/ 29 December 2017

ConCourt: Parliament has failed to hold Zuma to account

Describing factionalism as "the biggest threat to the organisation"
Describing factionalism as "the biggest threat to the organisation"

The Constitutional Court has ruled that the National Assembly failed to put in place mechanisms to hold President Zuma accountable. The EFF, Cope and the UDM asked the highest court to compel Parliament to hold the president to account after its Nkandla judgement.

Judge Chris Jafta, reading the orders, said the National Assembly failed to make rules to hold the president to account and must now urgently make those rules.

“The National Assembly must fulfil obligations without delay,” Jafta said, further ordering the president and parliament to pay costs associated with this case.

ConCourt Judgement- 29 December 2017

Writing on Facebook, M&G columnist Eusebius McKaiser said it is important the scope of the court’s ruling is understood.

“The core issue is important but narrower than misconceptions about what it is: Has Parliament violated its duty to put mechanisms in place to hold the President accountable?” he said.

Jafta described Friday’s judgement as a sequel to the court’s judgement on the Public Protector’s Nkandla report last year.

The Nkandla judgement in March 2016 found that remedial action directed by the public protector was binding unless it was set aside by a court. By failing to implement the remedial action directed by former public protector Thuli Madonsela in her Secure in Comfort report, Zuma had breached the Constitution, said a unanimous ConCourt last year.

In 2014 Madonsela found that the president had unduly benefited from the non-security-related upgrades to his Nkandla homestead, such as the swimming pool and visitors’ centre. She directed Zuma to pay back a reasonable portion of the cost of these.

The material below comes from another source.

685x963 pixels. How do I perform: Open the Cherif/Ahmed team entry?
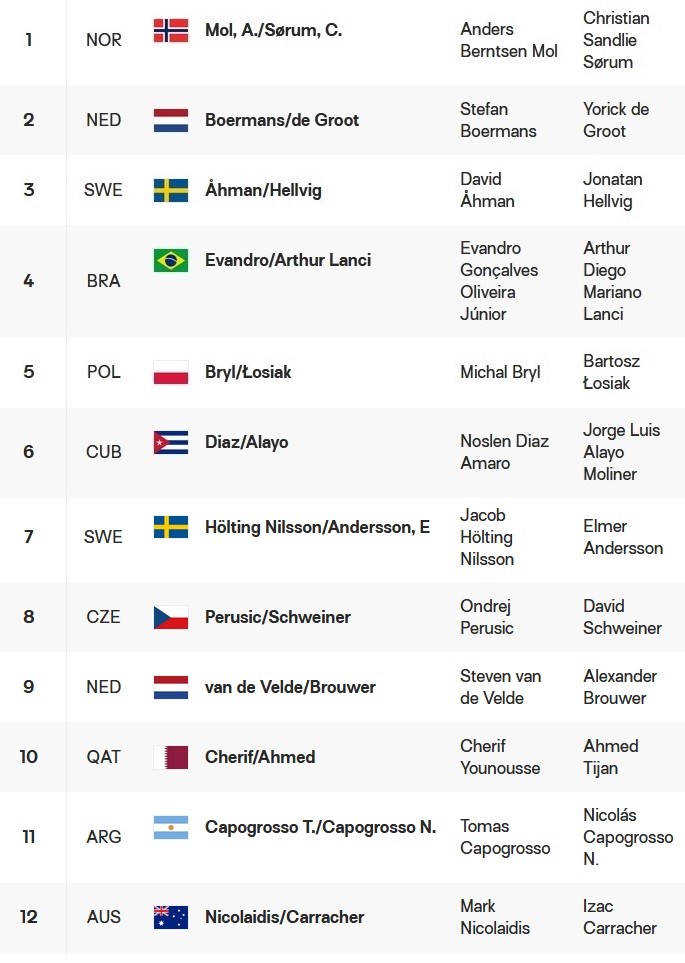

Last year, the ConCourt also found that Parliament, by absolving the president from complying with the remedial action, breached its duty to hold the executive to account.

Chief Justice Mogoeng however disagrees with his colleagues in their judgement.

Reading from a note handed to him by Mogoeng, Justice Jafta said: “The Chief Justice characterises the majority judgement as a textbook case of judicial overreach, a constitutionally impermissible intrusion by the judiciary into the exclusive domain of Parliament.”

In a statement, the ANC said it has noted the judgement and will respond following a meeting of the party’s National Executive Committee early next month.